Petri nets provide a graphical representation of concurrent, discrete-event, dynamic systems. This paper answers questions about synchronized Petri nets (SPNs): “Are the nets bounded?” “Which places are unbounded?” “What is the bound for a bounded place?” Section 2 explains SPNs, and introduces a variation: simplified synchronized Petri nets (SSPNs). Section 3 outlines the two-counter machine (2CM), and relates 2CM to SSPNs. Section 4 concludes with the main theorem, proving that the boundedness problem for SSPNs is undecidable. In section 5, the authors successfully argue that the theorem is extensible and general. The theorem is derived elegantly via proof by contradiction: first, the authors establish that SSPNs are bounded if and only if 2CMs are bounded. Then, the boundedness problem for 2CMs is shown to be undecidable, from which follows the undecidability for SSPN bounds, and ultimately for synchronized nets.

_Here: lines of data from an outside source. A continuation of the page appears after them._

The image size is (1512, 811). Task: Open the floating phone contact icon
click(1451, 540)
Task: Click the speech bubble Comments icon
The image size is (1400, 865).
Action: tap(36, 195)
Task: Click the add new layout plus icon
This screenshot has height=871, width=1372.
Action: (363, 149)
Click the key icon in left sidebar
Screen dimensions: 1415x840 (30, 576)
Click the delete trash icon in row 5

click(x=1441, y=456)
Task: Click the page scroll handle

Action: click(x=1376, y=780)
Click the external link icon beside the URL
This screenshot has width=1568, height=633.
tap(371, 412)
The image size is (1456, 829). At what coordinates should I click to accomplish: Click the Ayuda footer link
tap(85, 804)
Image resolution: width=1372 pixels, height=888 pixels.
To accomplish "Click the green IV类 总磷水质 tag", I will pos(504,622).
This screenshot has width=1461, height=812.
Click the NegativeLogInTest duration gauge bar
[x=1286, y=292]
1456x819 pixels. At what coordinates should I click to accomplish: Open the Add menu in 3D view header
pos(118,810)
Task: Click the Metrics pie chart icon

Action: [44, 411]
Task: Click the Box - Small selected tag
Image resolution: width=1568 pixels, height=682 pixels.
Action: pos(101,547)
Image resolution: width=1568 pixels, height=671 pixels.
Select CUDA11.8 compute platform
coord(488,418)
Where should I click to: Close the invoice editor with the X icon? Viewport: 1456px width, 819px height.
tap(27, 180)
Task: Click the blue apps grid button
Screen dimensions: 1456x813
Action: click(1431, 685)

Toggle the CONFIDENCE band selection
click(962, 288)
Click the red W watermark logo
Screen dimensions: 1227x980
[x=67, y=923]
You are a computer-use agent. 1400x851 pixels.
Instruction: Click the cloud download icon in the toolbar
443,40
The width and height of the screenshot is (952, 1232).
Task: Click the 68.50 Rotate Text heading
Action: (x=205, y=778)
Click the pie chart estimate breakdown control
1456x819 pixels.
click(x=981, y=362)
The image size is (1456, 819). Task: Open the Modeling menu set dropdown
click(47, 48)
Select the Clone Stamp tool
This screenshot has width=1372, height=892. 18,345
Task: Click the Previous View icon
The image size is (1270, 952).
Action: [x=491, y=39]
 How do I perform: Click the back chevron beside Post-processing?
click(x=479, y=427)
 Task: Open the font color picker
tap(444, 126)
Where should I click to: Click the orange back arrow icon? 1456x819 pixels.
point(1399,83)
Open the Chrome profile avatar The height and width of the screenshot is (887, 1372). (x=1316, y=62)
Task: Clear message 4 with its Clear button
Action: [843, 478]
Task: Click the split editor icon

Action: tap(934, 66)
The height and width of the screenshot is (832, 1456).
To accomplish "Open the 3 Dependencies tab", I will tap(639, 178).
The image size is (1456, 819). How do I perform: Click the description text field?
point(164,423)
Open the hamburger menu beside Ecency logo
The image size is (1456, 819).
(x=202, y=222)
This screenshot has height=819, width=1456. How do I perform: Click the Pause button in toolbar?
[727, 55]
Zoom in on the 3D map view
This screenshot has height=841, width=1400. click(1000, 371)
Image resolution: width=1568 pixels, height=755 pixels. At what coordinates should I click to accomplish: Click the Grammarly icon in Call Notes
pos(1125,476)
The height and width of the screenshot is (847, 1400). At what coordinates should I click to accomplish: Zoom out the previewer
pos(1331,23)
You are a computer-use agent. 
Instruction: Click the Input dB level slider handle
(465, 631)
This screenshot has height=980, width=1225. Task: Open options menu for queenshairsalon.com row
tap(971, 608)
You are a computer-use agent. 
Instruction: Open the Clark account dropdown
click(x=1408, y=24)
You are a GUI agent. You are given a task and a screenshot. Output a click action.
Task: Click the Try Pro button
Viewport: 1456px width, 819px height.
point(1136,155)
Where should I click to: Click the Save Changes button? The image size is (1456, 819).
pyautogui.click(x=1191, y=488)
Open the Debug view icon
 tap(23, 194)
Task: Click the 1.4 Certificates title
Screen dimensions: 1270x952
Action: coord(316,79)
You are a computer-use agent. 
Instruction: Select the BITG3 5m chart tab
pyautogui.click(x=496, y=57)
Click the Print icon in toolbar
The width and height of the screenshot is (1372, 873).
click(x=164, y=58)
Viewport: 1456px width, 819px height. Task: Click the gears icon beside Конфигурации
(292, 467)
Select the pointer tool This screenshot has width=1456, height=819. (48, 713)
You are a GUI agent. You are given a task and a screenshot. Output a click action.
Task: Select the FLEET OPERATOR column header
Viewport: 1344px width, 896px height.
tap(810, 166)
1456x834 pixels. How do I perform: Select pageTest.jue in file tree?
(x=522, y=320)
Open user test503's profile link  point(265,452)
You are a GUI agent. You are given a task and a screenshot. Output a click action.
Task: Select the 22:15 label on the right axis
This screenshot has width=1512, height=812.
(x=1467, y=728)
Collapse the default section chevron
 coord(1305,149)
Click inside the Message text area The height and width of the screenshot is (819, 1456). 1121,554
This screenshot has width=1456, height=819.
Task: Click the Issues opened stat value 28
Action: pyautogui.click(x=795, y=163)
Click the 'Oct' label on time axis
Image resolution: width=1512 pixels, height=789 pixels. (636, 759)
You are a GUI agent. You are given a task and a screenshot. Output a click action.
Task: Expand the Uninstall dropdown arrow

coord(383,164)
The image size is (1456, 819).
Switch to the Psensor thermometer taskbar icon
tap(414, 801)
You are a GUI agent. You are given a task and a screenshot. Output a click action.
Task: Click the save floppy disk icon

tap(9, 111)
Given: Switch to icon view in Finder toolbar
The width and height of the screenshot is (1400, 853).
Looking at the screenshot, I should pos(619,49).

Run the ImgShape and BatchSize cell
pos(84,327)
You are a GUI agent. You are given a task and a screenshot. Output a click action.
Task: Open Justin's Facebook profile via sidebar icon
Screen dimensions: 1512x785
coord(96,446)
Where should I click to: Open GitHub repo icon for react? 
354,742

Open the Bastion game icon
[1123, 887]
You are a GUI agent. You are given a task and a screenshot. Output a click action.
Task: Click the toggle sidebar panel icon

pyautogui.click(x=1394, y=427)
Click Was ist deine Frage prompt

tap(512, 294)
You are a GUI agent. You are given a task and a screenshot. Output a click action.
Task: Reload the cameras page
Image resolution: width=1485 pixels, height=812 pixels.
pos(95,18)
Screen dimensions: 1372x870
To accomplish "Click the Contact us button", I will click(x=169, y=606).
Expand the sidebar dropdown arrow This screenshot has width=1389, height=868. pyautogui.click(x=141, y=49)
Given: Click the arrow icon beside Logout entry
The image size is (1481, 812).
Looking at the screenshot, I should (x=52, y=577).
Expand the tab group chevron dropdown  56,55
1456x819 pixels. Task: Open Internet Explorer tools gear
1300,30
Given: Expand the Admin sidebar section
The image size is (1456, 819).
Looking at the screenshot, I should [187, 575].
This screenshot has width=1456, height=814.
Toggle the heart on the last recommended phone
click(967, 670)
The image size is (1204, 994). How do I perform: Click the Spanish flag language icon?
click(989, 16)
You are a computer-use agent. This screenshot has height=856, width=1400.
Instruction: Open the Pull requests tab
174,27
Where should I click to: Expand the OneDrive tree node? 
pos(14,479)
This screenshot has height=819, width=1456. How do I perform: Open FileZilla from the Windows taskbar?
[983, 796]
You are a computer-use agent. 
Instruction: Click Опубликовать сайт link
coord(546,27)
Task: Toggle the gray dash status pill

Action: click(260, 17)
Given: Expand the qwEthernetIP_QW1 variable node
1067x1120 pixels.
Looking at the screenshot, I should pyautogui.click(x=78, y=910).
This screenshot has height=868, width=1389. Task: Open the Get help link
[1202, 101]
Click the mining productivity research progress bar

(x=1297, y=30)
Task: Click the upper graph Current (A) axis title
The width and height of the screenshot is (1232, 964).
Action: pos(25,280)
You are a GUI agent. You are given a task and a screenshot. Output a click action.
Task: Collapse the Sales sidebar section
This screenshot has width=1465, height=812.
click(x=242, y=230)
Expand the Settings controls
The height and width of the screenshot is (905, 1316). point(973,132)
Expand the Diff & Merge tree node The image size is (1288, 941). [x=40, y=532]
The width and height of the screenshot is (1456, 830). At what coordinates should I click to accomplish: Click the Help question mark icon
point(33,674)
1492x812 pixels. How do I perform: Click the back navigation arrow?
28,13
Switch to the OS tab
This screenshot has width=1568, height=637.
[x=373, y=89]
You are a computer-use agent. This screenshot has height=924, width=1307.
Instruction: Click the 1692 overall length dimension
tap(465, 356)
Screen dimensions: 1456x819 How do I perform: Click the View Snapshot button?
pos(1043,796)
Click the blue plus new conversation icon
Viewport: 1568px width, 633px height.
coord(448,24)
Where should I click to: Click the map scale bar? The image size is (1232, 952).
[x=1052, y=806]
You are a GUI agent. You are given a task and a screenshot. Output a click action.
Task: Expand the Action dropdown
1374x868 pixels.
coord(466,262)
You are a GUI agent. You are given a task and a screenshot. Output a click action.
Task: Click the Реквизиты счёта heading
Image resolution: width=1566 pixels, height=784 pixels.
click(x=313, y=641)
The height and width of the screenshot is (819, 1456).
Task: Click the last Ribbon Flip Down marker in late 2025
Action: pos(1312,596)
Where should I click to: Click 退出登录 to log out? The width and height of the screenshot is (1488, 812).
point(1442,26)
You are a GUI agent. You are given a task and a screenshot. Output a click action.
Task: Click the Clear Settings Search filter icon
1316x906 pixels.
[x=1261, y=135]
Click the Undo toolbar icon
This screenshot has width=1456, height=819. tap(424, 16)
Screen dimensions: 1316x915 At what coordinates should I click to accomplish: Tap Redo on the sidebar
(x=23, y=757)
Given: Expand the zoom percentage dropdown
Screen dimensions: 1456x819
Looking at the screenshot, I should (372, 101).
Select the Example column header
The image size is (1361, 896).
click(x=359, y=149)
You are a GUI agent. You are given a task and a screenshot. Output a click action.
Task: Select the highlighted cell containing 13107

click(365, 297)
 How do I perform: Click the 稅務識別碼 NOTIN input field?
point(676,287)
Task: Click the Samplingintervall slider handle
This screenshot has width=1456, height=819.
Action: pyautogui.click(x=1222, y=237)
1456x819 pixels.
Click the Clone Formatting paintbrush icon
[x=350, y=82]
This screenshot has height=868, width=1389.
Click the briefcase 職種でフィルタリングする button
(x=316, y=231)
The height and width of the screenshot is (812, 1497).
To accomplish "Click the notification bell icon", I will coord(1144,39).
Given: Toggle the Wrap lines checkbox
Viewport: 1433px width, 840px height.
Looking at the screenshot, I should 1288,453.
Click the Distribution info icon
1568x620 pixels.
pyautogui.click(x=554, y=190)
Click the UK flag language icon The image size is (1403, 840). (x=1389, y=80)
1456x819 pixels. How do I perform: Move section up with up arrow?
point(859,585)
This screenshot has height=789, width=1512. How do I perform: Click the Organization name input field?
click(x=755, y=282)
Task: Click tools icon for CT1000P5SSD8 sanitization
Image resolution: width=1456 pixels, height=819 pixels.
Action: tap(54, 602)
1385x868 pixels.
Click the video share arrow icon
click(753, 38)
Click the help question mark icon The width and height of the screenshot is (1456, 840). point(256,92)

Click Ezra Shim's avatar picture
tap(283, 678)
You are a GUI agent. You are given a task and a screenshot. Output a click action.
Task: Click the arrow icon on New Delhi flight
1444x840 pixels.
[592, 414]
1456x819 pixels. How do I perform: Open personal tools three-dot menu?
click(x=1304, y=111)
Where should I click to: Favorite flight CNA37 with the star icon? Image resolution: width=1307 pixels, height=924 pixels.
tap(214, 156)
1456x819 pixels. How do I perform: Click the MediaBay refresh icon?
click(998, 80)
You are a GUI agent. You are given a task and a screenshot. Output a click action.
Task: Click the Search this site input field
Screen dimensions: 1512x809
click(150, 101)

The paper would have benefited from serious copyediting to render it more readable and clear. Moreover, a graph for SPNs would have been helpful. A picture could have explained how transitions fire only if all conditions are met and if associated external events occur, provided they pose no conflict with other transitions. The paper will be of interest to theoreticians interested in Petri net variants, such as signal nets, timed nets, prioritized nets, and temporized nets, but it is also relevant to practitioners working with modeling logic controllers.